Data START

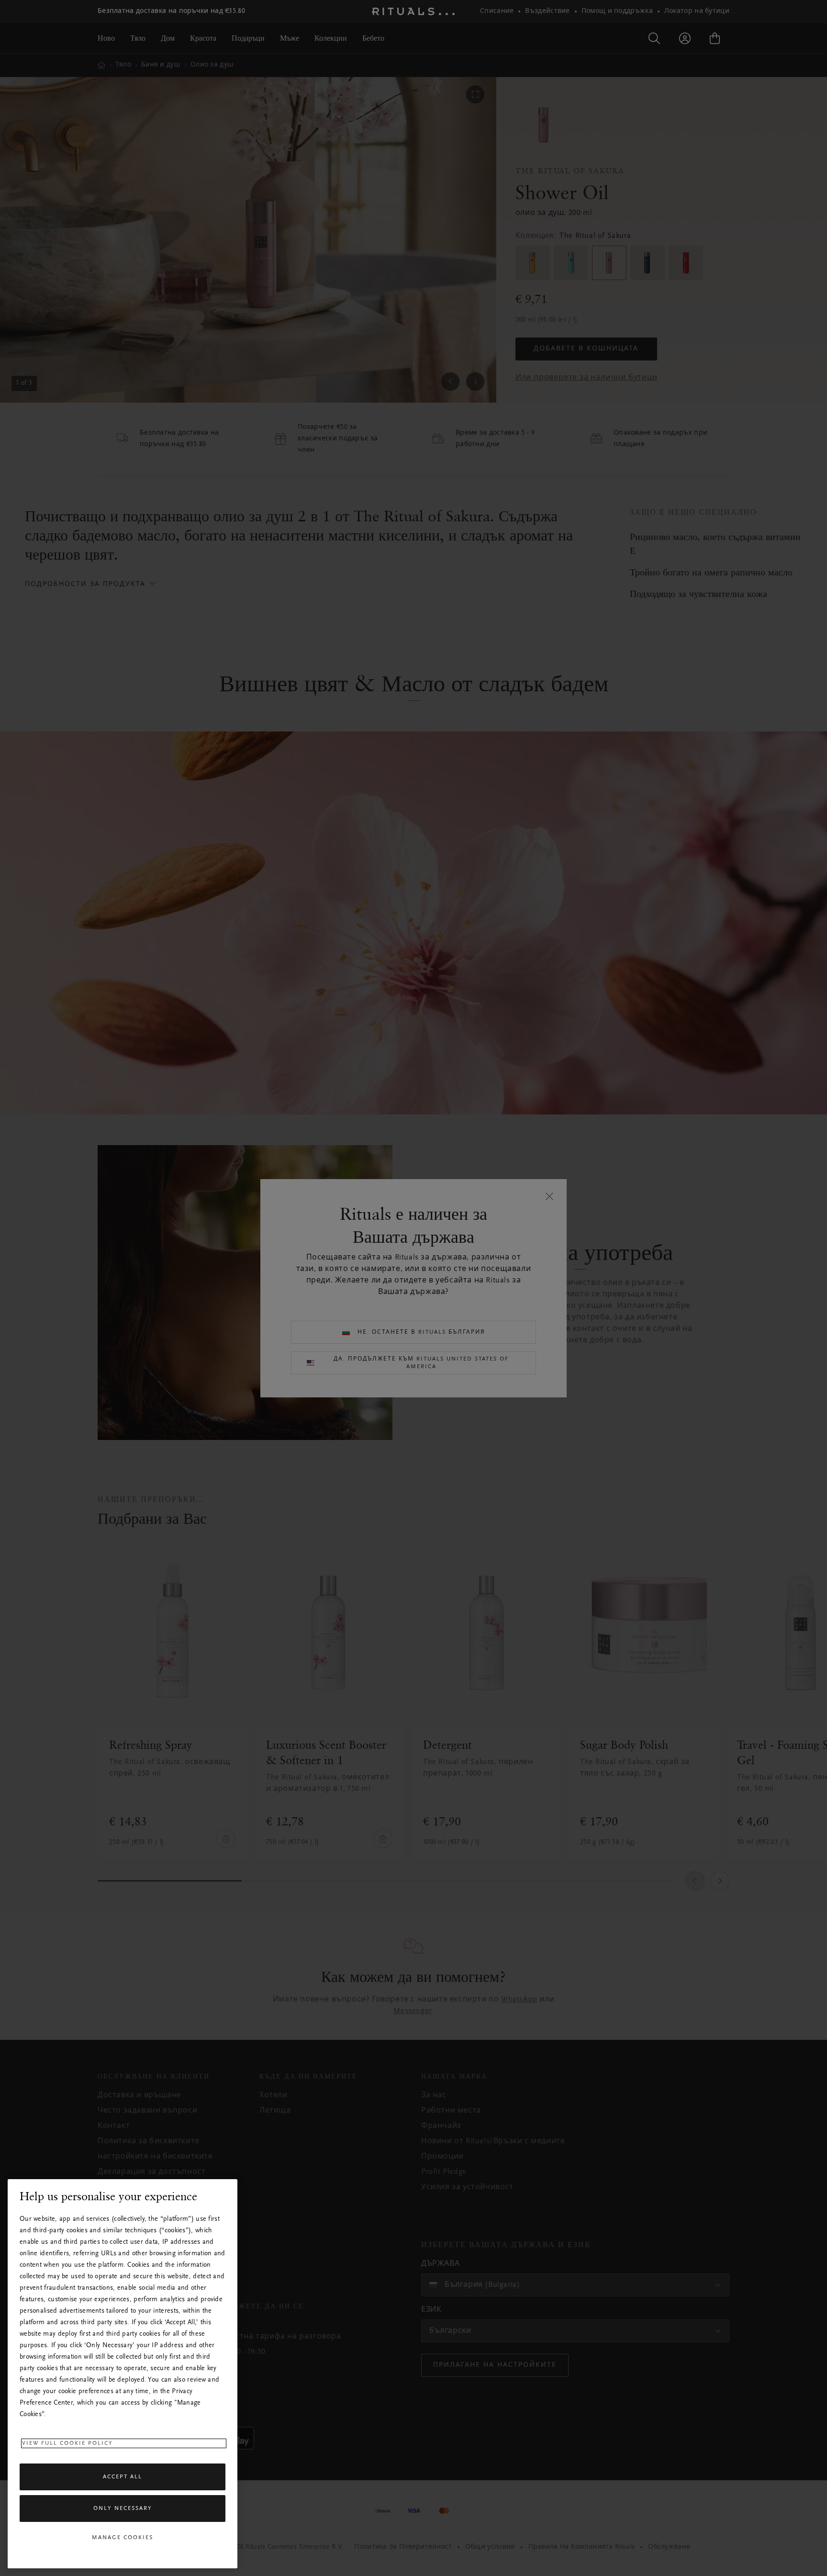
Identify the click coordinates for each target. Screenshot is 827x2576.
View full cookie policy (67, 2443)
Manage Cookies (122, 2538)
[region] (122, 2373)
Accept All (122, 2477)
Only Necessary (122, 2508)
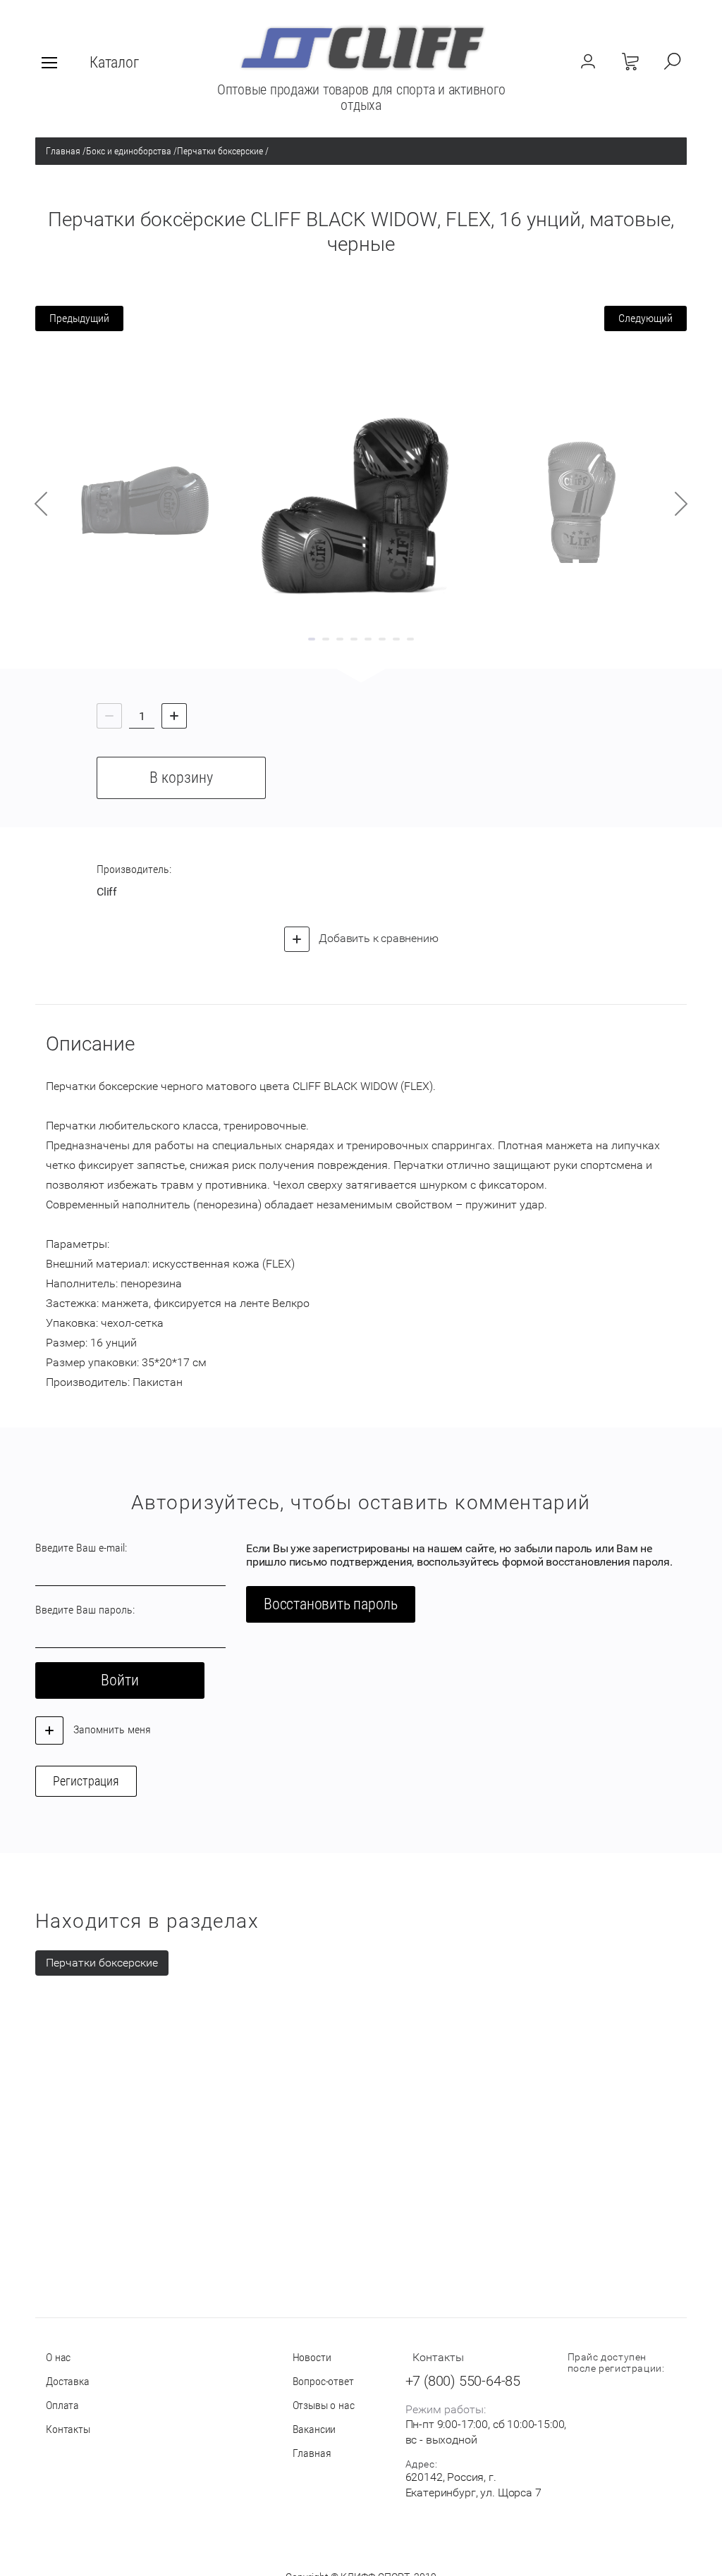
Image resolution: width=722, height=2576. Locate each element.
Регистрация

Data END

• Exercise: Could you retype every line above exactly as it appears, skipping the pictures?

• Answer to the problem:
Identify the click coordinates for each target. Screenshot is 827x2576.
View full cookie policy (67, 2443)
Manage Cookies (122, 2538)
[region] (122, 2373)
Accept All (122, 2477)
Only Necessary (122, 2508)
Image resolution: width=722, height=2576. Locate each element.
Регистрация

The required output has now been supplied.